> **Текст для чтения**
Модернизм, как доказывает Фредрик Джеймисон, родился одновременно с культурой массового товарного производства. Это факт, свидетельствующей о его внутренней форме, а не только о его внешней истории. Помимо всего прочего, модернизм есть стратегия сопротивления искусства превращению в товар, отчаянной борьбы с теми социальными силами, которые превращают искусство в объект обмена. Здесь модернистские произведения вступают в противоречие с собственным материальным статусом, превращаются в разрываемые изнутри явления, которые своей дискурсивной формой отрицают собственную убогую экономическую реальность.

Чтобы противостоять низведению на положение товара, модернистское произведение выводит за скобки референт или историческую действительность, уплотняет свою структуру и усложняет форму, чтобы воспрепятствовать немедленному потреблению, и окружает произведение особым защитным языком, чтобы оно воспринималось как непостижимый объект, чья цель только в нем самом, объект, незапятнанный никаким соприкосновением с реальностью. Постоянно размышляя о своей сущности, модернистское произведение иронией дистанцируется от позора существования в качестве всего лишь материальной, равной самой себе вещи. Но самая разрушительная ирония заключается в том, что при всем том модернистское произведение ускользает от одной формы товарности, чтобы стать товаром на другой лад. Если ему и удается избежать унижения превратиться в абстрактную, серийную, моментально обменную вещь, то только потому, что оно воспроизводит другую сторону товара – его фетишизм. Автономный, самососредоточенный, непроницаемый модернистский артефакт во всем его великолепии есть товар-фетиш, сопротивляющийся товару-обмену. Таково модернистское решение проблемы овеществления.

> **Выдержка из данных**
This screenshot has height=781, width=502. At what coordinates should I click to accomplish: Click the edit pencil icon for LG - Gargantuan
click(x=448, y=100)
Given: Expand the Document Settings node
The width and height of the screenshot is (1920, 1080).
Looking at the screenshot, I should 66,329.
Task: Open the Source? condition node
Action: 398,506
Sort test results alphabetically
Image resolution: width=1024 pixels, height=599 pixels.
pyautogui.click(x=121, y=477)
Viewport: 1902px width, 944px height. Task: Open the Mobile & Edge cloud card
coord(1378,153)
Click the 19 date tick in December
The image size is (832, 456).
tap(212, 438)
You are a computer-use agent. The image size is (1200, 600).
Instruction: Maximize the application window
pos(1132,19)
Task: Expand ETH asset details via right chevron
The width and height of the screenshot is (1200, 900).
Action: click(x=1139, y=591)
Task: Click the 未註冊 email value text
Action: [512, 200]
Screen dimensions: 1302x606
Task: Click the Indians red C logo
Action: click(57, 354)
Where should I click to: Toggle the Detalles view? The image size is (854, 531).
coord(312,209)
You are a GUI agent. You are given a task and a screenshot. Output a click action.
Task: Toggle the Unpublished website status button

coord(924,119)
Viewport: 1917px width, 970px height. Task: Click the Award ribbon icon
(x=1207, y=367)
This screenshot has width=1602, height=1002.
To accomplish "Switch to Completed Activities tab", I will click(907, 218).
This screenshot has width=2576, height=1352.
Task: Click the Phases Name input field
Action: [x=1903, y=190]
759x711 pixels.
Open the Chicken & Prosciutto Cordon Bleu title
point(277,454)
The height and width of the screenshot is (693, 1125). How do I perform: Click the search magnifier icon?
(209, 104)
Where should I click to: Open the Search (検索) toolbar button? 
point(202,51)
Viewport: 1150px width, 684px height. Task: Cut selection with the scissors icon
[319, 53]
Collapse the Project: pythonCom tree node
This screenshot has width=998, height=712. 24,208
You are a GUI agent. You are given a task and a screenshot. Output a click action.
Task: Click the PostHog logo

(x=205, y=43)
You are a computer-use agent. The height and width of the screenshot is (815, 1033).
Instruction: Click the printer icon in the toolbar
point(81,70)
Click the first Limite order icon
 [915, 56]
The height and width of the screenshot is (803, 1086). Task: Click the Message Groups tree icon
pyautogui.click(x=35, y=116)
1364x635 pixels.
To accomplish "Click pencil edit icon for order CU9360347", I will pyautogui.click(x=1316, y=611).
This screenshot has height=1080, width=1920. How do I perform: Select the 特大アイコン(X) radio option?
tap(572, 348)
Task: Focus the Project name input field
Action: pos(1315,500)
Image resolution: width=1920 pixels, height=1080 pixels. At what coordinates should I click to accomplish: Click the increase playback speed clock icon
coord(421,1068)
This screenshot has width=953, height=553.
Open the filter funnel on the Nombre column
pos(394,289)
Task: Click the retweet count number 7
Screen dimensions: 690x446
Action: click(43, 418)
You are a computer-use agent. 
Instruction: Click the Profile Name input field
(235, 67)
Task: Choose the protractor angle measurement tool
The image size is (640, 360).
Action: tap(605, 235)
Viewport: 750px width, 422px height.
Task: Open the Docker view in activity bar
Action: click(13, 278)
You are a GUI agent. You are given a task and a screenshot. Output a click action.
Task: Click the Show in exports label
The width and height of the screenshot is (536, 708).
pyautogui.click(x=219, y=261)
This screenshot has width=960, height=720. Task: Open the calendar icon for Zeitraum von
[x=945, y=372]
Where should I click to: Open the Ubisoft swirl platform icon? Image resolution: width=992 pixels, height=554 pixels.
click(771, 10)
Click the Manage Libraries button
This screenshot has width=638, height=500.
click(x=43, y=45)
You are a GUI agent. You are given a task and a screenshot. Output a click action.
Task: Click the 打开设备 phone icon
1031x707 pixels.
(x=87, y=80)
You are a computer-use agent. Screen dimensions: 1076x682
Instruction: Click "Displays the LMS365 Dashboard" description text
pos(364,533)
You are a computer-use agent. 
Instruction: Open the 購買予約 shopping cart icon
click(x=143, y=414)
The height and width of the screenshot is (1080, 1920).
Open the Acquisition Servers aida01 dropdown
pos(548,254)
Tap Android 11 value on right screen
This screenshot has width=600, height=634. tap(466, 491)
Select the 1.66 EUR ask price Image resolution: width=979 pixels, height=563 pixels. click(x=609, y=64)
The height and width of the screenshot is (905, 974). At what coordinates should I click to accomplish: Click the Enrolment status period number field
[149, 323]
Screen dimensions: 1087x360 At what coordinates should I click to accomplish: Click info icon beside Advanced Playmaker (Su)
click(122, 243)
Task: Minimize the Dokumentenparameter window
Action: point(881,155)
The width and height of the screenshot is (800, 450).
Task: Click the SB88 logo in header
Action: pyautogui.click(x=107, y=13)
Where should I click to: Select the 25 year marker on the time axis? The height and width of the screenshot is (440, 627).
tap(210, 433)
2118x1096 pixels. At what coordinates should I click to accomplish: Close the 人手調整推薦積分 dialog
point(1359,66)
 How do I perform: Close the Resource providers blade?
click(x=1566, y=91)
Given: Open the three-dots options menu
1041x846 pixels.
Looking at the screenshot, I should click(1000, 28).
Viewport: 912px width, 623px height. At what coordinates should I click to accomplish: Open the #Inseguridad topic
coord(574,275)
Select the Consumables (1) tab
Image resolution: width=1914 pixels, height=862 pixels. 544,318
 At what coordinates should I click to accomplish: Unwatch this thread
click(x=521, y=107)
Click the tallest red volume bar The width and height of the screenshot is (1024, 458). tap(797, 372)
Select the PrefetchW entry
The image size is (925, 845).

> **Список заданий**
[A] Согласно тексту о модернизме, с чем одновременно родился модернизм по словам Фредрика Джеймисона?
[B] Перепишите из текста о модернизме отрывок от слов «Модернизм, как доказывает» до слов «убогую экономическую реальность.» включительно.

> **Ответы к заданиям**
[A] С культурой массового товарного производства.

[B]
Модернизм, как доказывает Фредрик Джеймисон, родился одновременно с культурой массового товарного производства. Это факт, свидетельствующей о его внутренней форме, а не только о его внешней истории. Помимо всего прочего, модернизм есть стратегия сопротивления искусства превращению в товар, отчаянной борьбы с теми социальными силами, которые превращают искусство в объект обмена. Здесь модернистские произведения вступают в противоречие с собственным материальным статусом, превращаются в разрываемые изнутри явления, которые своей дискурсивной формой отрицают собственную убогую экономическую реальность.